Rheumatoid arthritis is thought to be an autoimmune disease. That is, the body's immune defenses — the defenses in the body that work to fight off invaders (such as bacteria and viruses) — turn against healthy tissue. More specifically, the white blood cells that normally seek out and attack foreign invaders move into the joint and attack healthy connective tissue. Why the immune system behaves this way is unknown. Some research suggests that a virus or other infection triggers the faulty immune response, but no single infectious agent has been identified as the cause in all patients.
Several research studies suggest a genetic aspect to rheumatoid arthritis. For example, rheumatoid arthritis occasionally runs in families. If one identical twin has rheumatoid arthritis, the other is much more likely to develop the disease when compared with a nonidentical twin or a non-twin sibling.
Researchers also have shown that certain genetic markers, including one called human leukocyte antigen (HLA)-DR4, are more common among people with rheumatoid arthritis than among those without the disease.
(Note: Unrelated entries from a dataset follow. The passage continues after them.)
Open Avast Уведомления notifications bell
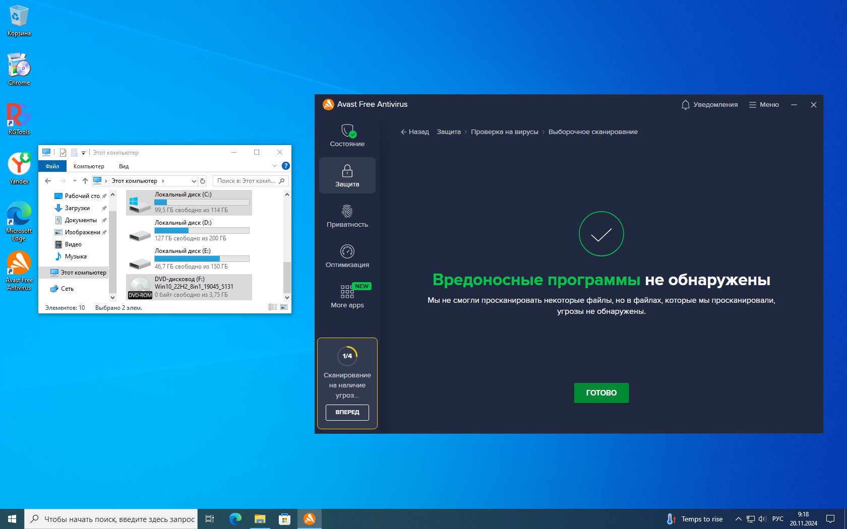 709,105
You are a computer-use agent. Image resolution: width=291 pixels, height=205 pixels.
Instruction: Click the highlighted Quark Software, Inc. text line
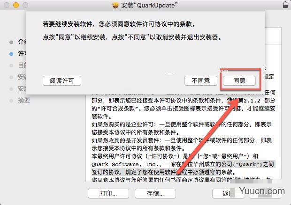184,164
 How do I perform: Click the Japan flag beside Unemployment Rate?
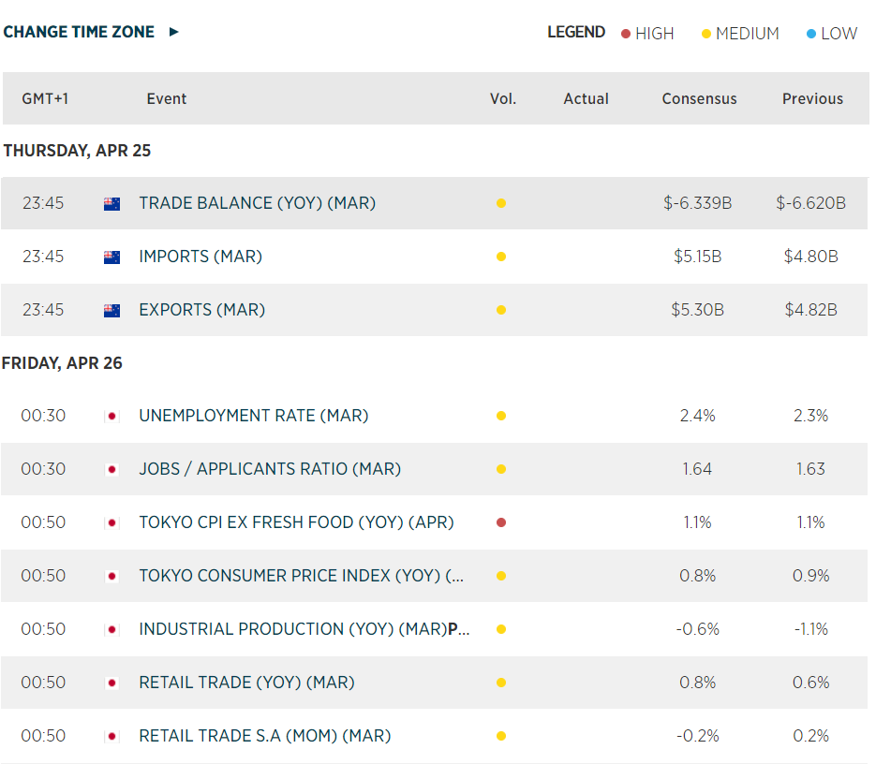point(111,416)
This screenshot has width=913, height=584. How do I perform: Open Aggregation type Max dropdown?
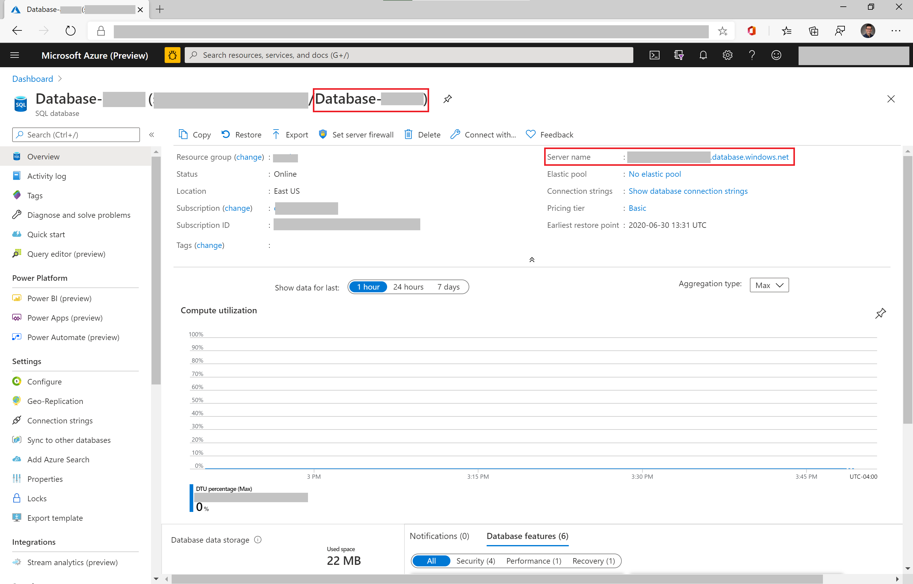point(769,285)
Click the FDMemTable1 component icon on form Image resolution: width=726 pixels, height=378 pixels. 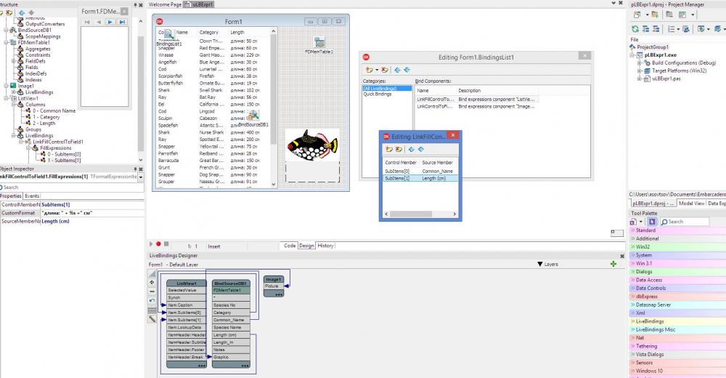(x=319, y=43)
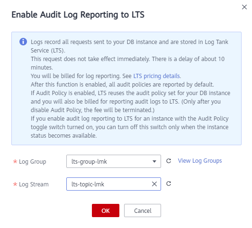
Task: Click the 10 minutes delay notice text
Action: [127, 63]
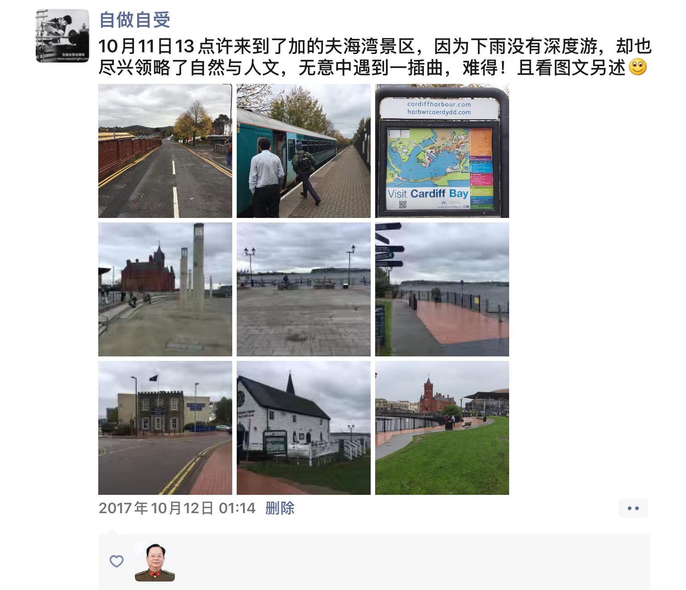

Other genes that appear to influence the development and severity of rheumatoid arthritis also have been identified. Research findings suggest that the presence of an abnormal gene may increase the risk of an autoimmune process in rheumatoid arthritis, perhaps in conjunction with an environmental trigger, such as a virus, smoking or periodontal (gum) disease.
Although rheumatoid arthritis most often occurs between the ages of 20 and 50, it also can affect children and the elderly. The disease is found in all ethnic groups worldwide. In the United States, approximately 1 percent of the population (more than 2 million people) have rheumatoid arthritis. Of those affected, at least 75 percent are women.